His remark at news conference reversed a position he took only on Monday, when he said that as far as Libya was concerned the case of the bombing of the U.S.-bound airliner over the Scottish village of Lockerbie with the loss of 270 lives was closed.

Scottish prosecutors had asked Libya’s National Transitional Council (NTC) to give them access to papers or witnesses that could implicate more suspects in the attack, possibly including deposed leader Muammar Gaddafi, Reuters reports.

Asked on Wednesday about his response to this request, he said through an interpreter: “I’d like to confirm that we are accepting any facts that might arise in this regard, if there is any suspicion about any other person.”

He added: “We will cooperate in this regard with whoever has any other facts, according to international treaties.”

Former Libyan agent Abdel Basset al-Megrahi was convicted of the bombing in 2001 and sent to a Scottish prison to serve a life sentence. The Scottish government released him and sent him back to Libya on compassionate grounds in 2009 because he had cancer and was thought to have only months to live.

Another Libyan was acquitted of the case.

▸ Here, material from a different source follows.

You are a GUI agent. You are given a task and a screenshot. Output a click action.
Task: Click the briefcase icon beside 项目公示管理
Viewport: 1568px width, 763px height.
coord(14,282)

Megrahi’s release and return to a hero’s welcome in Libya angered many in Britain and the United States, home to most of the Lockerbie victims.

Alagi added on Wednesday that he welcomed the possibility of an investigation into the possibility of others’ culpability because “this will lead to the acquittal of Abdel Basset al-Megrahi, who has been unjustly convicted in this case”.

Scottish prosecutors noted that Megrahi’s trial court had accepted he had not acted alone. Police at the time said they had submitted a list of eight other suspects whom they wanted to interview but that Gaddafi had refused to allow them to be questioned.

In March, Mustafa Abdel Jalil, Libya’s former justice minister and now its interim leader, said he had evidence of Gaddafi’s involvement in the bombing of Pan Am Flight 103.

Megrahi’s co-accused at the specially convened Scottish court sitting in the Netherlands in 2000 was Al-Amin Khalifa Fhimah, who was cleared of mass murder.

He told Sweden’s Expressen newspaper last month that Gaddafi should be tried in court over widespread suspicions he ordered the bombing.
“There is a court and he is the one to explain whether he is innocent or not,” Fhimah said. “He has to.”